Navagarh is a place full of natural attractive beauty being surrounded by rocky wilderness. It is famous for the exceptionally crafted life size image of Lord (Aranatha) in standing (Kayotsarga) posture. It is in the Chandela style and finely polished. It does not have an inscription, but a fragment of a Shantinatha image from the same chamber has the date samvat 1202.

There are nearby prehistoric rock shelters where Jain monks used to meditate. Some of them contain prehistoric drawings.

==Discovery and development==
In 1940s the site was noted as a collection of ruined sculptures and a set of columns inscribed with Samvat 1203 in a nearby village. There was a platform under a tree with a large number of ancient Jain historical relics. It was explored by Pt. Gulabchandra Pushpa, an Ayurvedic physician (later famous as a Pratishthacharya) while visiting nearby Mainwar village. The exploration yielded the image of Lord Arnath in an underground chamber, along with a number of intact as well as damages idols. In 1959, systematic development was initiated with the advice of note Jain archaeology expert Niraj Jain of Satna. Since the spot was in a forest, it was proposed that the main image should be transported to nearby town, however it was opposed by local villagers. In 1990, an initial structure was built with a boundary wall. Gajrath festivals organized in 1985 and 2011.

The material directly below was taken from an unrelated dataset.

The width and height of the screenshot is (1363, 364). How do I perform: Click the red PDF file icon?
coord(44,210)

It was decided that the image of Lord Arnath should be kept in the same underground chamber (Bhonyra) which was accessible only though narrow staircases. A spacious chamber was excavated in front of the bhonyra allowing a large space for the worshippers.

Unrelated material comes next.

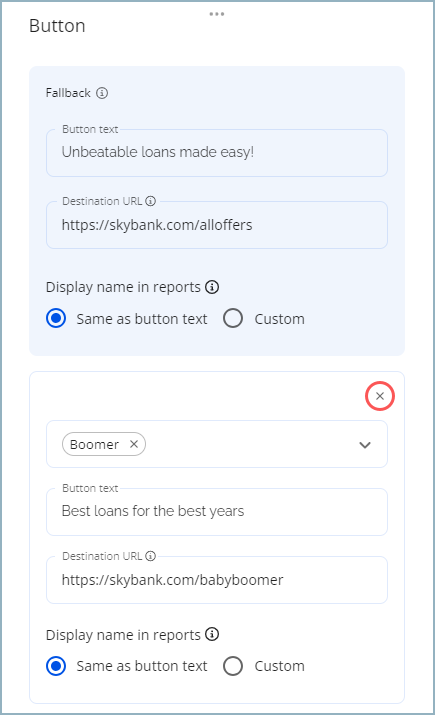Select Boomer 'Custom' display name radio
Screen dimensions: 435x715
[x=233, y=666]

The tirth has been visited by Acharyas Vidyasagar, Vardhmansagar, Devnandi, Padmanandi, Viragsagar, Gyansagar, Vishuddhasagar, vibhavasagar as well as a number of other munis and aryikas.

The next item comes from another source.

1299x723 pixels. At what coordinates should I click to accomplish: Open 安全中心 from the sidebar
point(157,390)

==Historical statues and inscriptions==

In addition to the bhonyra, the compound includes two additional shrines with modern and ancient images and a sangrahalaya, where a large number of historical idols and fragments are preserved. These include idols of Lord Adinath and Lord Parshvanath from early middle age (500-1000 AD). Lower fragment of a finely polished black schist Mahavira image dated samvat 1195 (1138 AD) mentions Golapurva Mahichandra, his son Delhan and their family members. Four columns dated samvat 1202 once reused in a reservoir at Sojna are also preserved.

==Development==

The tirth has been developed by Pt. Gulabchandra Pushpa, who has served as a Pratishthacharya for numerous Jain temple installations, and is now overseen by his son Br. Jaikumar Jain Nishant, who is also a noted Pratishthacharya.

==Facilities==
There are 20 rooms in the Hospice (Dharmashala). There is a Canteen (Bhojanshala) available for delicious food.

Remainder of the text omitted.